BRANO ESTRATTO:

"Il nostro errore fu quello di
pensare che il popolo di Goethe e di Schiller mai avrebbe potuto
credere a Hitler". E' una frase pronunciata da Simon Wiesenthal,
il protagonista del drammatico monologo "Il cacciatore di
nazisti" scritto e diretto da Giorgio Gallione e andato in scena
il 2 dicembre al Duse in prima nazionale dopo l'anteprima estiva
al Campania Teatro Festival. Una produzione del Teatro Nazionale
di Genova con Ginevra Media Production e con un convincente
Remo Girone protagonista del monologo.
Attingendo direttamente a scritti e memorie dello stesso
Wiesenthal, Gallione racconta l'incredibile storia di questo
uomo ebreo che, sopravvissuto a cinque lager nazisti, ha
dedicato il resto della sua esistenza a dare la caccia ai
responsabili dell'Olocausto. La scena di Guido Fiorato è uno
spazio affollato da pile di schedari, che archiviano 22.500 nomi
di SS. Il fondale è una collezione macabra di occhi che fissano
impotenti. Gallione ha immaginato il Centro di documentazione
ebraica fondato da Simon Wiesenthal a Vienna. Nel 2003, nel
giorno del suo addio al lavoro, l'uomo si rivolge al pubblico,
ripercorrendo gli episodi emblematici di 58 anni trascorsi a
inseguire coloro che pianificarono la morte di più di 11 milioni
di persone, tra cui 6 milioni di ebrei. L'ex prigioniero numero
127371, scomparso nel 2005, è riuscito a consegnare alla
giustizia circa 1.100 criminali nazisti.

Righe di un dataset

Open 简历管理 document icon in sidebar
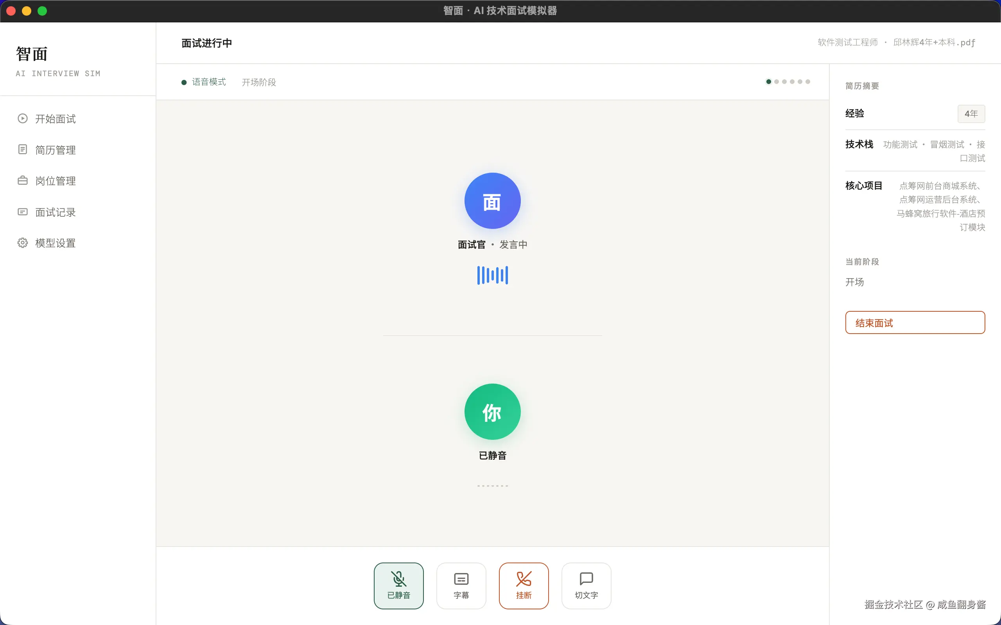Screen dimensions: 1001x625 point(22,149)
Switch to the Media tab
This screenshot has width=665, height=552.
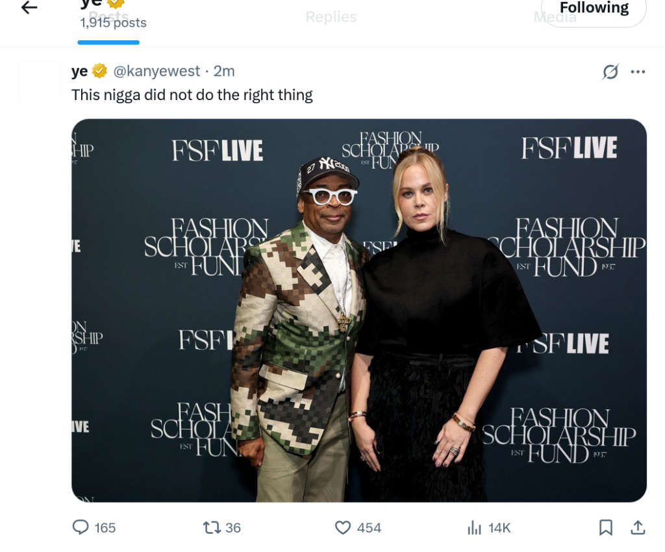pos(555,18)
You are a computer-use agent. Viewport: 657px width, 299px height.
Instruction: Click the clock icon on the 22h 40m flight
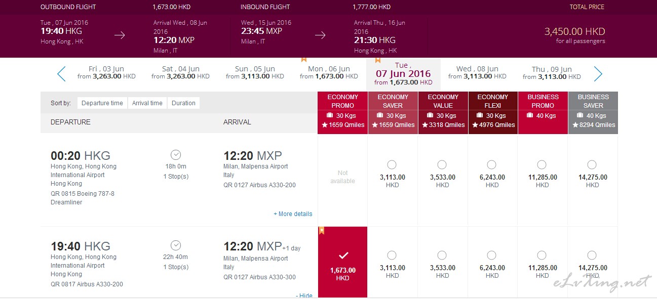pos(176,245)
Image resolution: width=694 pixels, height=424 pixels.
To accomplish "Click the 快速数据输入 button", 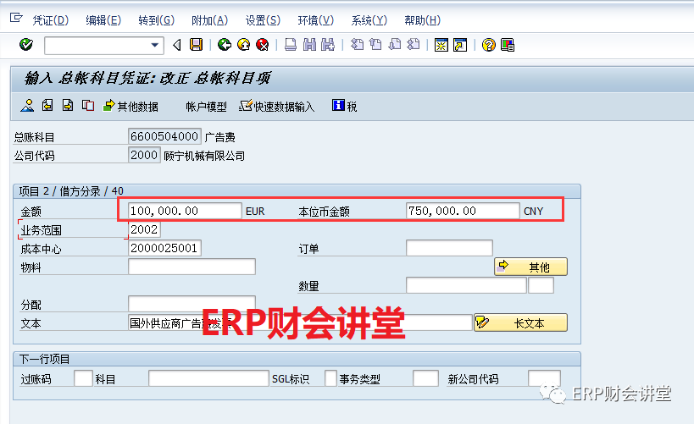I will pyautogui.click(x=276, y=106).
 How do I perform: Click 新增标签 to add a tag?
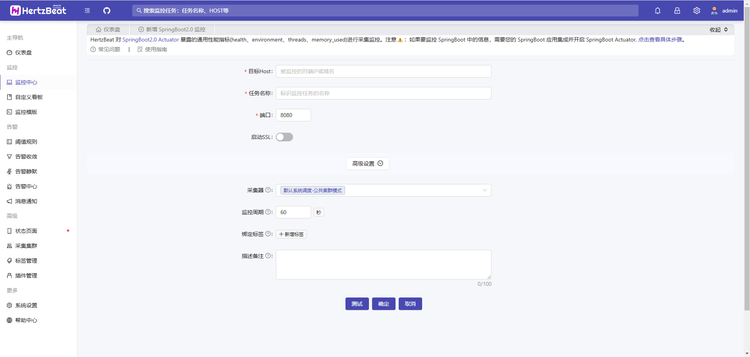[291, 234]
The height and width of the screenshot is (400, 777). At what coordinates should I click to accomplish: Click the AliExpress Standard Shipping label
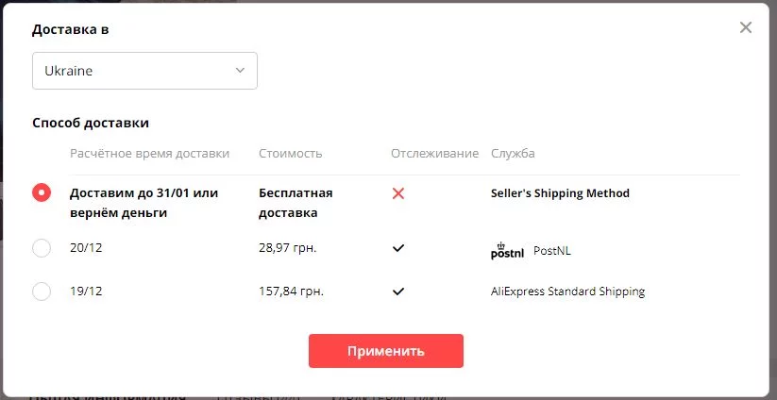coord(567,292)
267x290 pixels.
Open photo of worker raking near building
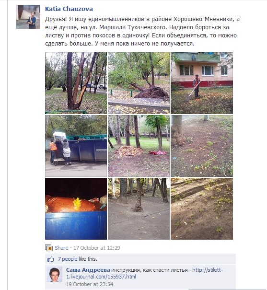pyautogui.click(x=202, y=83)
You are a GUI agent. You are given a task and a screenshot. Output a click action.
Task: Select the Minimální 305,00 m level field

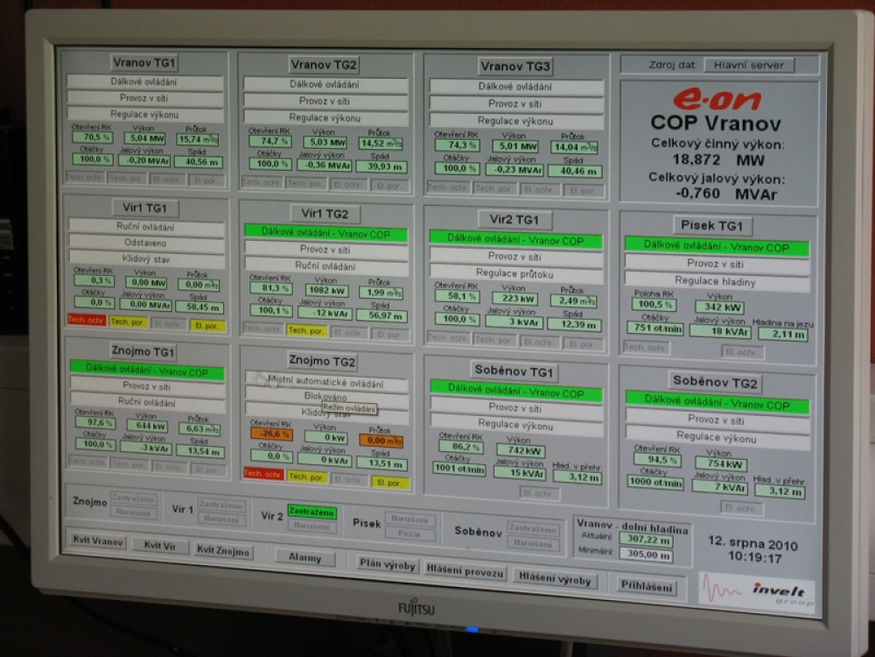[648, 555]
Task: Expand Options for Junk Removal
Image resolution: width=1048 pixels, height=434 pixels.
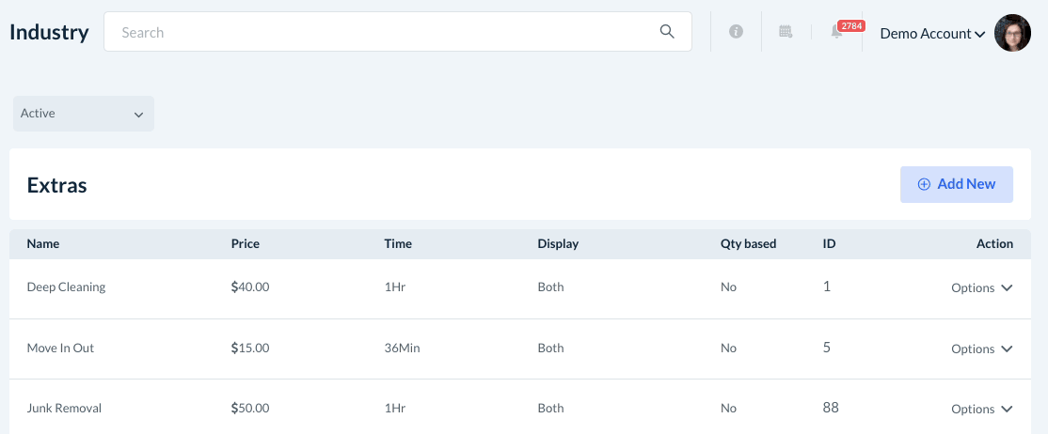Action: pyautogui.click(x=981, y=409)
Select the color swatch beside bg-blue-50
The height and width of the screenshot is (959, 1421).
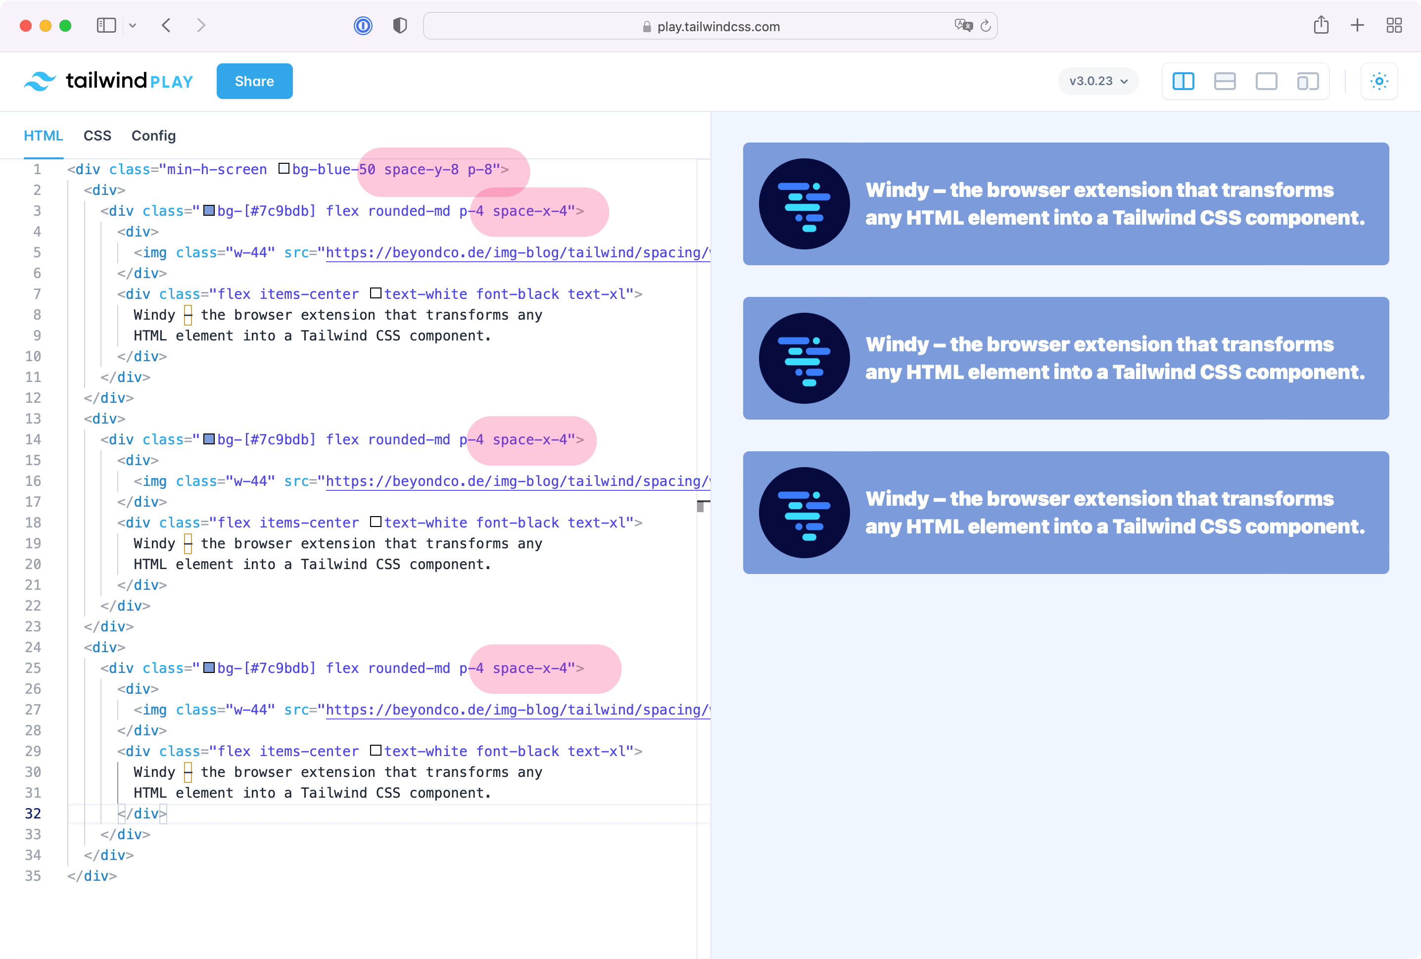click(283, 169)
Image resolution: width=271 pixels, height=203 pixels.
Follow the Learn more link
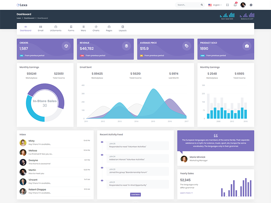[x=186, y=193]
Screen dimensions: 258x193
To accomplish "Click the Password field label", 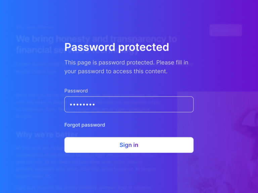I will click(76, 91).
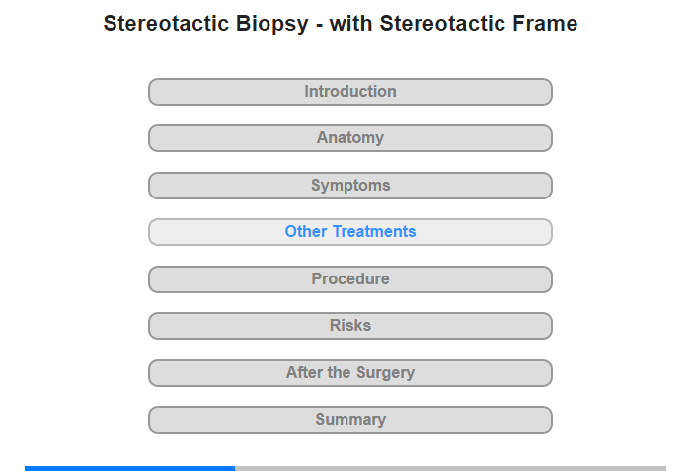Viewport: 691px width, 474px height.
Task: Open the section listed just above Summary
Action: click(x=349, y=373)
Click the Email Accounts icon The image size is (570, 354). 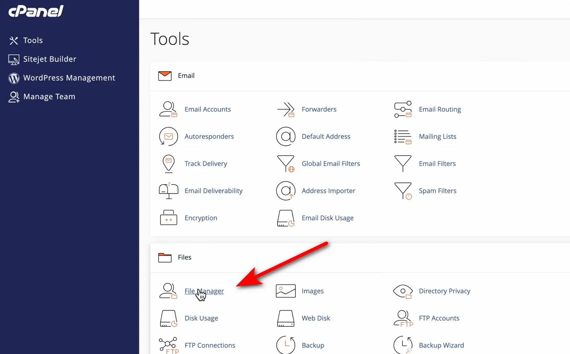click(168, 109)
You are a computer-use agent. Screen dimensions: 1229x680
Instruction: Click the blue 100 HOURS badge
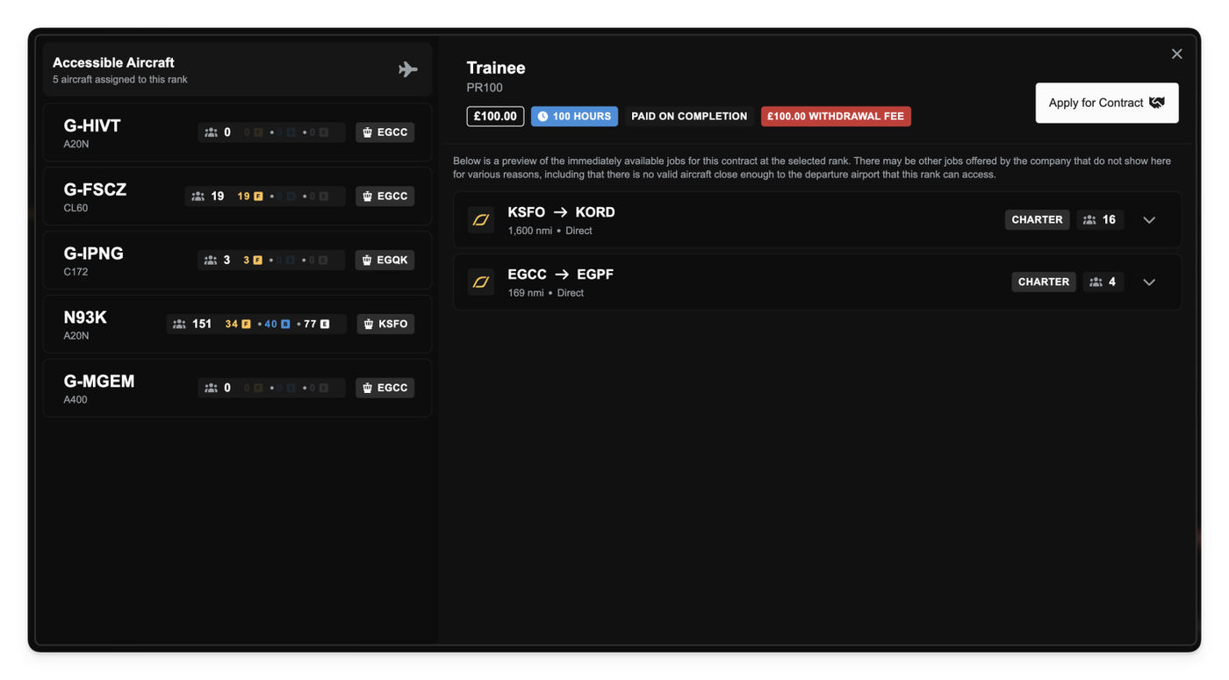click(x=574, y=116)
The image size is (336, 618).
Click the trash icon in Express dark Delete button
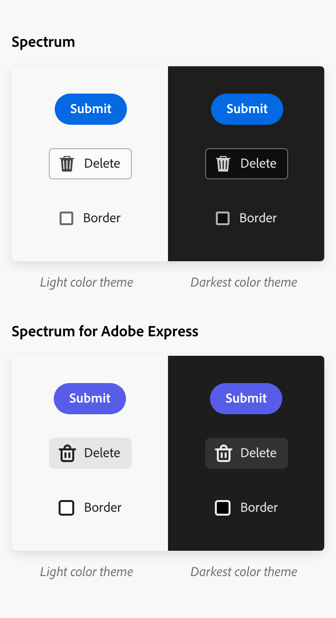point(223,453)
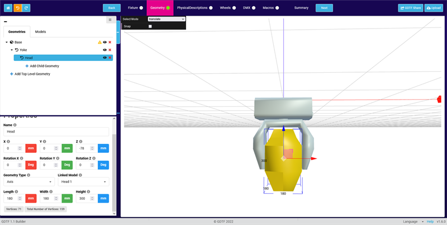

CONSEGNA:
Rispondi per favore a queste domande sul brano dedicato al monologo su Simon Wiesenthal:
1. In quale teatro è andato in scena lo spettacolo il 2 dicembre in prima nazionale?
2. Quanti nomi di SS archiviano le pile di schedari della scena?
3. Circa quanti criminali nazisti Wiesenthal è riuscito a consegnare alla giustizia?

RISPOSTA SVOLTA:
1. Al Duse.
2. 22.500 nomi.
3. Circa 1.100.